Un départ, ce sont des connaissances, des techniques, une routine, des habitudes, un réseau de partenaires internes et externes à la collectivité ou à l’entreprise qui disparaissent ou se trouvent oubliés. Souvent, c’est un collègue apprécié, une ‘mine’ d’informations, quelqu’un qui faisait sa part du job et dont on connaît les tâches qu’il accomplissait. Des tâches qui vont devoir être redistribuées soit à une nouvelle recrue (c’est ce que l’on nomme le remplacement poste pour poste), soit en interne – et on évoquera à ce moment-là le partage des tâches.

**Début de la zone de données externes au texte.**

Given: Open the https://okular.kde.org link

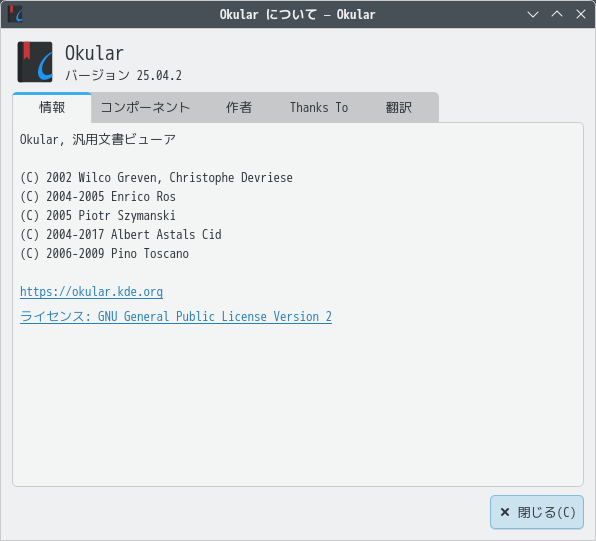Looking at the screenshot, I should (92, 292).
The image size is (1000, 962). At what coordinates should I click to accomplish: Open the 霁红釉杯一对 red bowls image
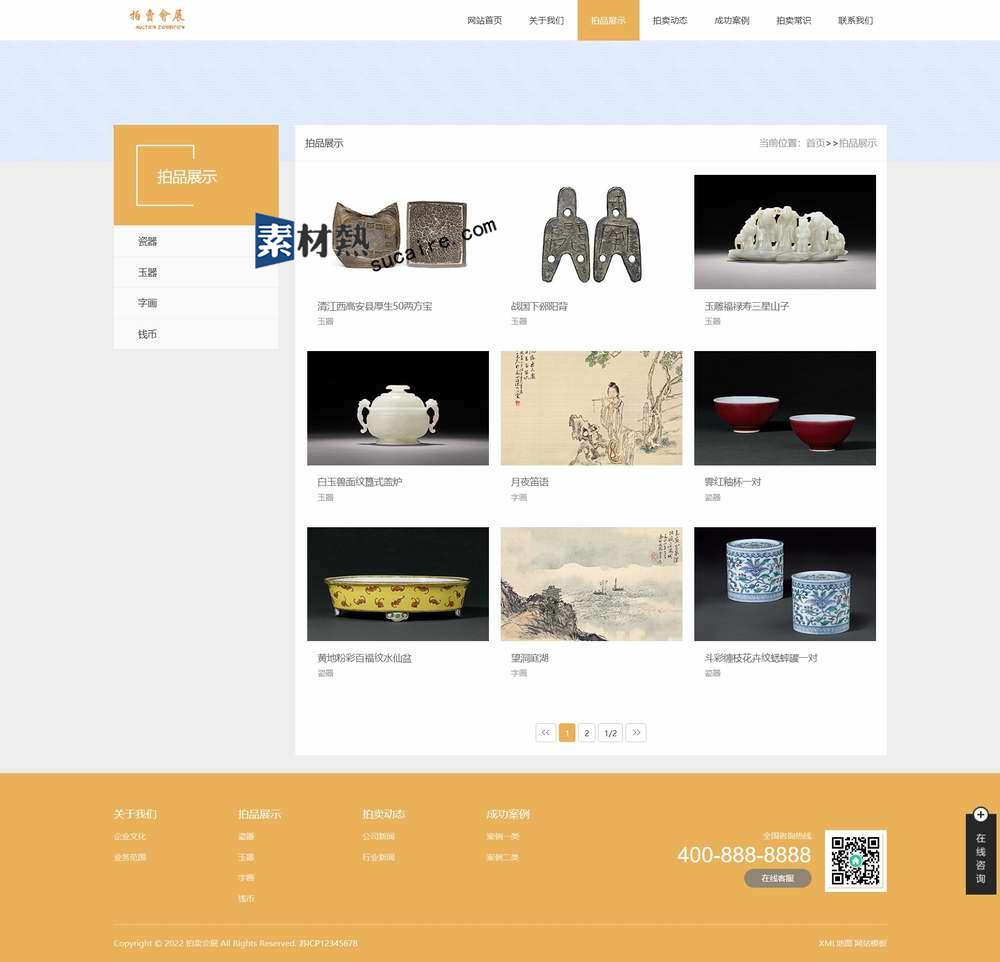(x=784, y=408)
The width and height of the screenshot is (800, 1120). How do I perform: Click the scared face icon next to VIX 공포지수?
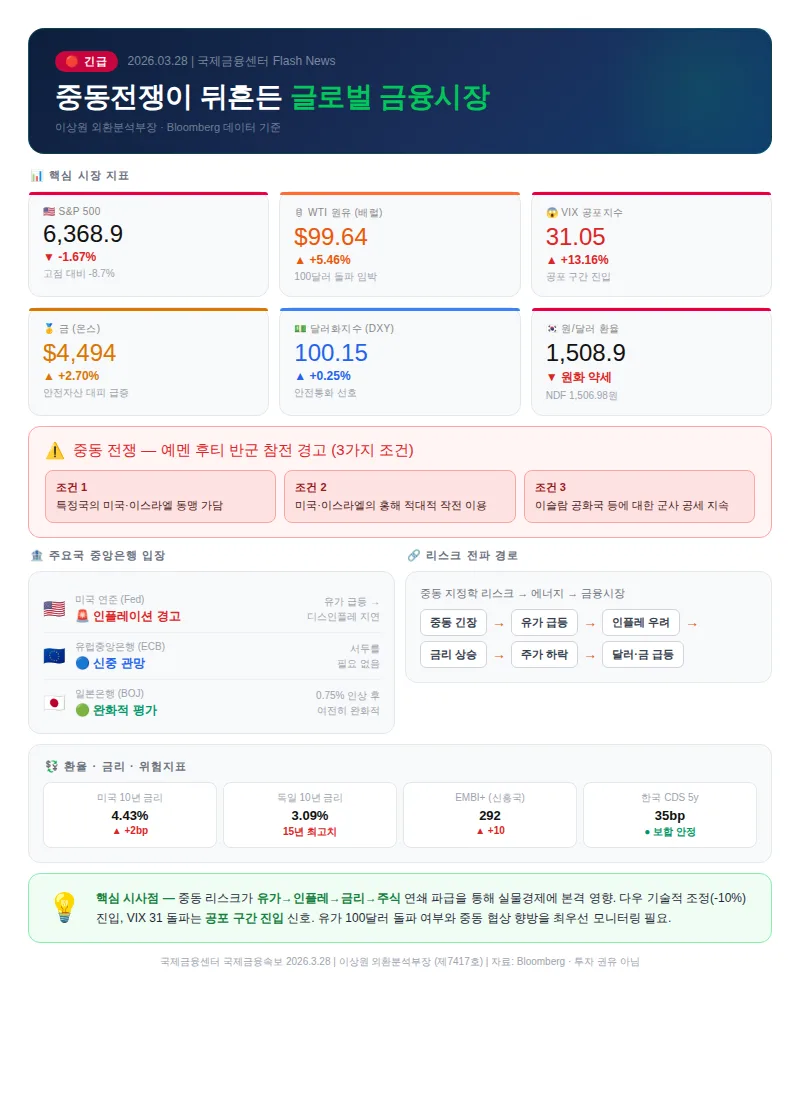551,213
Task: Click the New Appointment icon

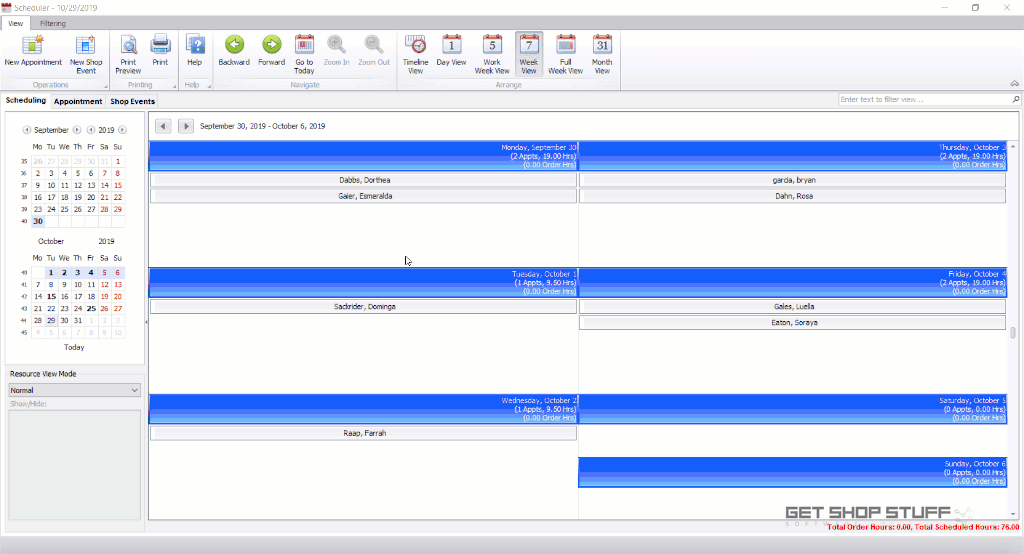Action: (x=33, y=46)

Une opportunité d’améliorer les choses ?
Or, tout départ devrait être aussi vu comme l’occasion de s’interroger sur une possible amélioration du travail, une recherche d’efficience ou d’efficacité.
Ce devrait aussi être l’occasion de s’interroger collectivement, ou à tout le moins au niveau de la direction, générale ou opérationnelle.
La question est de savoir si l’on peut mieux faire. Non pas si l’on peut faire de la même façon, mais de vérifier si le travail peut être amélioré par d’autres compétences, par une redistribution, par un éclatement des tâches ou des missions, en fonction d’une logique organisationnelle.
C’est particulièrement le cas lorsque l’on a à faire face au départ d’une personne-ressource forte, d’une véritable boîte à outils qui a peu à peu construit son poste en fonction de ses propres appréciations, de ses propres capacités et appétences, bref, de quelqu’un qui œuvrait jusque-là en toute autonomie, privilégiant le résultat sur la monstration de la méthode et le travail solitaire à celui, transverse, de l’équipe.

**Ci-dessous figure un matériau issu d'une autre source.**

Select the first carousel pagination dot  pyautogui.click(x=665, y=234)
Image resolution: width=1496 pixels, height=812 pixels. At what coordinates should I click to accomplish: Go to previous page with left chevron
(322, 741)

Dans ce cas précis, reprendre la fiche de poste est quasi inutile, celle-ci ne représentant qu’une infime partie des compétences mises en œuvre pour assurer l’exécution des missions, par ailleurs disparates mais indispensables.
Il s’agit de prendre le temps de réfléchir à l’organisation du travail de la ou des directions.
Cette pause nécessaire peut être l’occasion de revoir à la hausse la qualité et la fluidité des tâches à effectuer, de les intégrer plus fortement dans un process de rationalisation qui intéresse l’ensemble de la structure. C’est aussi l’occasion de s’interroger sur leur utilité, sur la possibilité d’automatisation, bref, sur tout ce qui fait sens dans une organisation attentive à l’exercice de ses missions.

L’affaire de tous
Une introspection automatique de ce type ne peut se faire que dans une structure dans laquelle un lieu de réflexion (de type Codir, par exemple) est institué et où les directeurs qui voient une personne partir peuvent se retourner vers un collectif de pairs afin de s’interroger en toute sincérité sur la définition du nouveau poste à pourvoir.

Rien n’est plus difficile que de rendre le dialogue fluide autour des nécessités de recrutement d’une direction ou d’un service car les réflexes corporatistes sont encore fréquents, qui impliquent la toute-puissance du chef de service ou du directeur dans la gestion de son personnel et la sauvegarde étroite des intérêts de branche.

Or, précisément, animer une organisation publique ou privée, c’est faire avec ces réflexes, mais ne pas oublier la logique générale qui préside aux destinées de la structure qui doit être pensée globalement. Et ceci est forcément l’affaire de tous.